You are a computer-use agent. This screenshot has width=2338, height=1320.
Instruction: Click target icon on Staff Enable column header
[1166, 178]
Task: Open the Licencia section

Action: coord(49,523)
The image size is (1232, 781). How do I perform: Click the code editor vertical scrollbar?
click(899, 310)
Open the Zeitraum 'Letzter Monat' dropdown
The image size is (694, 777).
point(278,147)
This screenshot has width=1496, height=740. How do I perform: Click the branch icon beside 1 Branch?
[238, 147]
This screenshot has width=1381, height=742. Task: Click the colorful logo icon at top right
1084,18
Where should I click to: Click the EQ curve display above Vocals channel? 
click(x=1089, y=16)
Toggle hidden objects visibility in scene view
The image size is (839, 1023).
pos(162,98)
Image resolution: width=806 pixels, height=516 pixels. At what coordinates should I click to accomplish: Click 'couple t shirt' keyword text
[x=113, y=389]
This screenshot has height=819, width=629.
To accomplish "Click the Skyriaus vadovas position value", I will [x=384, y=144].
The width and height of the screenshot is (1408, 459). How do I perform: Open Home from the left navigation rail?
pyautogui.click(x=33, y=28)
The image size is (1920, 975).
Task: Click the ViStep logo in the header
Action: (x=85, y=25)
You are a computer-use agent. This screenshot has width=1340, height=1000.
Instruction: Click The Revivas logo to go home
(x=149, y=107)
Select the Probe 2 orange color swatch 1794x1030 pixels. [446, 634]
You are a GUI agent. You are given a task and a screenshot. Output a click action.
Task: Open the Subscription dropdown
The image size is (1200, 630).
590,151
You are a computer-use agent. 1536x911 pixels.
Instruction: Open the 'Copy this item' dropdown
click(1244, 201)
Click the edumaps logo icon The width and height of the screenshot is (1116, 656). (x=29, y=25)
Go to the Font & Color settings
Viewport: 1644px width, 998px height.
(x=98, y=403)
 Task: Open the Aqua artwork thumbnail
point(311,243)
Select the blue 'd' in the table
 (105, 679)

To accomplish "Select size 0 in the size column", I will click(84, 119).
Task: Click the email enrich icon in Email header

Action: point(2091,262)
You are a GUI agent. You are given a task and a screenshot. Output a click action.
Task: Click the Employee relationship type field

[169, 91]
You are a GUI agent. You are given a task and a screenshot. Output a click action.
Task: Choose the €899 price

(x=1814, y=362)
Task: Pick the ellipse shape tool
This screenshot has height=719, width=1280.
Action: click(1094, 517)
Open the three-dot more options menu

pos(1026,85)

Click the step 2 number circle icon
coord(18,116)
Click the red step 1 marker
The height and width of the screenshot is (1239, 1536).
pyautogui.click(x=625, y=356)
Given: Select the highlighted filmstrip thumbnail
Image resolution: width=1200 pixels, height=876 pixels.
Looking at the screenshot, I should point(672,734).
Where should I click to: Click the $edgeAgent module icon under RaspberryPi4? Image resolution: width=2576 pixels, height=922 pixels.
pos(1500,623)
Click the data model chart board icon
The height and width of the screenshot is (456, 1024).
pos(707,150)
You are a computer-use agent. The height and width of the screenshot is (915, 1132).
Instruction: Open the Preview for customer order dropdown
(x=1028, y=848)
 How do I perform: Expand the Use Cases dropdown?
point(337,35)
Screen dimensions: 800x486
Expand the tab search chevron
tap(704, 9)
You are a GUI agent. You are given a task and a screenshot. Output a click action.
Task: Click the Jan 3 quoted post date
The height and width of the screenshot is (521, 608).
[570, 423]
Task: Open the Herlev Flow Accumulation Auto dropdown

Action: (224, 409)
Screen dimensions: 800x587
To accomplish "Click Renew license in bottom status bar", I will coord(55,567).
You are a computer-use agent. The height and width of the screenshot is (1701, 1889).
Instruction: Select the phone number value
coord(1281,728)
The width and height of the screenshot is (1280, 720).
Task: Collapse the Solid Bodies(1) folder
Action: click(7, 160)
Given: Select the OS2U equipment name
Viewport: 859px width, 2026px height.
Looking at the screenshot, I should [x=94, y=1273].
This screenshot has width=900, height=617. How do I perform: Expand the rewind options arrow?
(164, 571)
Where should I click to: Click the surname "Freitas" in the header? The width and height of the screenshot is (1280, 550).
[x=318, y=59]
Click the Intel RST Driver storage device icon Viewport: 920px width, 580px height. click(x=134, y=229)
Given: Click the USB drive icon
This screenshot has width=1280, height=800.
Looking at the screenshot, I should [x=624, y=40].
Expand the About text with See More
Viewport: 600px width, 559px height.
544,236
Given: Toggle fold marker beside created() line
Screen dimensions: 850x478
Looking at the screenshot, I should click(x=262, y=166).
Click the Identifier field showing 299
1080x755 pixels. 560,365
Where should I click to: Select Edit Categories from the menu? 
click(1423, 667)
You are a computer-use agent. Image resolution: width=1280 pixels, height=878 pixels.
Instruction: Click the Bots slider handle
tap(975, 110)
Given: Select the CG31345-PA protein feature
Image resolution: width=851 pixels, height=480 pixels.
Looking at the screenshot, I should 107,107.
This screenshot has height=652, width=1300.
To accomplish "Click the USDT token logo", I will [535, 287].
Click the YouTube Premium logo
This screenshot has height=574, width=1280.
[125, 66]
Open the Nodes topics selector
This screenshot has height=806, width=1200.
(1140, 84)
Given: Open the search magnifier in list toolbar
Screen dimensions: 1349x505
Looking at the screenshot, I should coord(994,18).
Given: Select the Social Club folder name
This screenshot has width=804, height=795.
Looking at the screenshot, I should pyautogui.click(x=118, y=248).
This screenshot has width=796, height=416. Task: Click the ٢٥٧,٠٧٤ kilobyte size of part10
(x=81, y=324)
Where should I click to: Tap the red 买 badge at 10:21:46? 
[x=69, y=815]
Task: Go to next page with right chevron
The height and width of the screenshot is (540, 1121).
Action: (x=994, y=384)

■ **Task to carry out**:
Every line above is to be transcribed exactly, with nothing dropped.

■ **Reply**:
You are a computer-use agent. This screenshot has width=2338, height=1320.
Instruction: Click target icon on Staff Enable column header
[1166, 178]
Task: Open the Licencia section

Action: coord(49,523)
The image size is (1232, 781). How do I perform: Click the code editor vertical scrollbar?
click(899, 310)
Open the Zeitraum 'Letzter Monat' dropdown
The image size is (694, 777).
point(278,147)
This screenshot has width=1496, height=740. How do I perform: Click the branch icon beside 1 Branch?
[238, 147]
This screenshot has width=1381, height=742. Task: Click the colorful logo icon at top right
1084,18
Where should I click to: Click the EQ curve display above Vocals channel? 
click(x=1089, y=16)
Toggle hidden objects visibility in scene view
The image size is (839, 1023).
pos(162,98)
Image resolution: width=806 pixels, height=516 pixels. At what coordinates should I click to accomplish: Click 'couple t shirt' keyword text
[x=113, y=389]
This screenshot has height=819, width=629.
To accomplish "Click the Skyriaus vadovas position value", I will [x=384, y=144].
The width and height of the screenshot is (1408, 459). How do I perform: Open Home from the left navigation rail?
pyautogui.click(x=33, y=28)
The image size is (1920, 975).
Task: Click the ViStep logo in the header
Action: (x=85, y=25)
You are a computer-use agent. This screenshot has width=1340, height=1000.
Instruction: Click The Revivas logo to go home
(x=149, y=107)
Select the Probe 2 orange color swatch 1794x1030 pixels. [446, 634]
You are a GUI agent. You are given a task and a screenshot. Output a click action.
Task: Open the Subscription dropdown
The image size is (1200, 630).
590,151
You are a computer-use agent. 1536x911 pixels.
Instruction: Open the 'Copy this item' dropdown
click(1244, 201)
Click the edumaps logo icon The width and height of the screenshot is (1116, 656). (x=29, y=25)
Go to the Font & Color settings
Viewport: 1644px width, 998px height.
(x=98, y=403)
 Task: Open the Aqua artwork thumbnail
point(311,243)
Select the blue 'd' in the table
 (105, 679)

To accomplish "Select size 0 in the size column", I will click(84, 119).
Task: Click the email enrich icon in Email header

Action: point(2091,262)
You are a GUI agent. You are given a task and a screenshot. Output a click action.
Task: Click the Employee relationship type field

[169, 91]
You are a GUI agent. You are given a task and a screenshot. Output a click action.
Task: Choose the €899 price

(x=1814, y=362)
Task: Pick the ellipse shape tool
This screenshot has height=719, width=1280.
Action: click(1094, 517)
Open the three-dot more options menu

pos(1026,85)

Click the step 2 number circle icon
coord(18,116)
Click the red step 1 marker
The height and width of the screenshot is (1239, 1536).
pyautogui.click(x=625, y=356)
Given: Select the highlighted filmstrip thumbnail
Image resolution: width=1200 pixels, height=876 pixels.
Looking at the screenshot, I should point(672,734).
Where should I click to: Click the $edgeAgent module icon under RaspberryPi4? Image resolution: width=2576 pixels, height=922 pixels.
pos(1500,623)
Click the data model chart board icon
The height and width of the screenshot is (456, 1024).
pos(707,150)
You are a computer-use agent. The height and width of the screenshot is (915, 1132).
Instruction: Open the Preview for customer order dropdown
(x=1028, y=848)
 How do I perform: Expand the Use Cases dropdown?
point(337,35)
Screen dimensions: 800x486
Expand the tab search chevron
tap(704, 9)
You are a GUI agent. You are given a task and a screenshot. Output a click action.
Task: Click the Jan 3 quoted post date
The height and width of the screenshot is (521, 608).
[570, 423]
Task: Open the Herlev Flow Accumulation Auto dropdown

Action: (224, 409)
Screen dimensions: 800x587
To accomplish "Click Renew license in bottom status bar", I will coord(55,567).
You are a computer-use agent. The height and width of the screenshot is (1701, 1889).
Instruction: Select the phone number value
coord(1281,728)
The width and height of the screenshot is (1280, 720).
Task: Collapse the Solid Bodies(1) folder
Action: click(7, 160)
Given: Select the OS2U equipment name
Viewport: 859px width, 2026px height.
Looking at the screenshot, I should [x=94, y=1273].
This screenshot has width=900, height=617. How do I perform: Expand the rewind options arrow?
(164, 571)
Where should I click to: Click the surname "Freitas" in the header? The width and height of the screenshot is (1280, 550).
[x=318, y=59]
Click the Intel RST Driver storage device icon Viewport: 920px width, 580px height. click(x=134, y=229)
Given: Click the USB drive icon
This screenshot has width=1280, height=800.
Looking at the screenshot, I should [x=624, y=40].
Expand the About text with See More
Viewport: 600px width, 559px height.
544,236
Given: Toggle fold marker beside created() line
Screen dimensions: 850x478
Looking at the screenshot, I should click(x=262, y=166).
Click the Identifier field showing 299
1080x755 pixels. 560,365
Where should I click to: Select Edit Categories from the menu? 
click(1423, 667)
You are a computer-use agent. Image resolution: width=1280 pixels, height=878 pixels.
Instruction: Click the Bots slider handle
tap(975, 110)
Given: Select the CG31345-PA protein feature
Image resolution: width=851 pixels, height=480 pixels.
Looking at the screenshot, I should 107,107.
This screenshot has height=652, width=1300.
To accomplish "Click the USDT token logo", I will [535, 287].
Click the YouTube Premium logo
This screenshot has height=574, width=1280.
[125, 66]
Open the Nodes topics selector
This screenshot has height=806, width=1200.
(1140, 84)
Given: Open the search magnifier in list toolbar
Screen dimensions: 1349x505
Looking at the screenshot, I should coord(994,18).
Given: Select the Social Club folder name
This screenshot has width=804, height=795.
Looking at the screenshot, I should pyautogui.click(x=118, y=248).
This screenshot has width=796, height=416. Task: Click the ٢٥٧,٠٧٤ kilobyte size of part10
(x=81, y=324)
Where should I click to: Tap the red 买 badge at 10:21:46? 
[x=69, y=815]
Task: Go to next page with right chevron
The height and width of the screenshot is (540, 1121).
Action: (x=994, y=384)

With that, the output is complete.